Props for mentioning the sound design and Sunshine - a vastly underrated film in my view!
 

BeeDog

Member
You nail my biggest complaint about the game: uninspired, repetitive locations make exploration less interesting than it should be. I feel this is the game's biggest downfall. Graphically it looks a bit flat too, with lighting a generation behind the likes of Alien Isolation and Doom. This could have done a lot to the atmosphere, which never quite generates as much tension as you hope.

Props for mentioning the sound design and Sunshine - a vastly underrated film in my view!

Couldn't disagree more. The level design and the interconnected world of Prey is by far its biggest strength, and provides some of the best level design in a very long time. Each section/floor of the ship is unique and serves a purpose, both gameplay-wise and story-wise.
 

ZoddGutts

Member
It's what we call a "cult" game. Immersive sim games, over the years, have more or less been very hit or miss with the gaming press.

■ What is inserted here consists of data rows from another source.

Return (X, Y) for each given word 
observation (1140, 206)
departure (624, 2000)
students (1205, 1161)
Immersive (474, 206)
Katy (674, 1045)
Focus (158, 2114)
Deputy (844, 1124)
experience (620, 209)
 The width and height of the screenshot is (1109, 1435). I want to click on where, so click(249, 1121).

Definitely has cult status feel to it, it's better than what gaming press are giving it. Game feels like a more true successor to System Shock than any of the Bioshock games ever were. Prefer this game over Bioshock and Dishonored, both games which I really liked. Hopefully it does well enough that we get a sequel, it might not do crazy sale numbers but hoping it at least becomes a sleeper hit.
 

Bydobob

Member
Couldn't disagree more. The level design and the interconnected world of Prey is by far its biggest strength, and provides some of the best level design in a very long time. Each section/floor of the ship is unique and serves a purpose, both gameplay-wise and story-wise.

Don't confuse visual design with architectural design. I agree there's a lot to like about the level layouts themselves.

You should play Dishonored 2 though if you want reference quality level design. That wasn't such a long time ago!
 

Dmax3901

Member
You nail my biggest complaint about the game: uninspired, repetitive locations make exploration less interesting than it should be. I feel this is the game's biggest downfall. Graphically it looks a bit flat too, with lighting a generation behind the likes of Alien Isolation and Doom. This could have done a lot to the atmosphere, which never quite generates as much tension as you hope.

Props for mentioning the sound design and Sunshine - a vastly underrated film in my view!

Appreciate the feedback! I loved the performance, but agree that Prey is nothing all that special visually.

Couldn't disagree more. The level design and the interconnected world of Prey is by far its biggest strength, and provides some of the best level design in a very long time. Each section/floor of the ship is unique and serves a purpose, both gameplay-wise and story-wise.

I feel the purpose these areas serve is kinda arbitrary though, especially storywise. You're only in a new place cause you need to fix something or retrieve a key card that just happens to be there. But I suppose this stuff is more suited to the OT.
 
I finished this recently and am really surprised by the scores and general consensus of the critics on this one. For me it's probably the best immersive sim of the modern era. Better than Deus Ex Human Revolution, much better than Mankind Divided, and my favorites Dishonored 1/2 I'd put right alongside it just for their amazing level design but they don't have the awesome interconnected world of Prey.

I do think critics usually playing on console might have hurt it's reception with the input lag on PS4 and in general the combat seems to be made for a mouse. Arkane weren't BSing about them developing for PC first when they talked about this game. The way mimics jump around you and some phantoms warp around was definitely not made with dual analog in mind.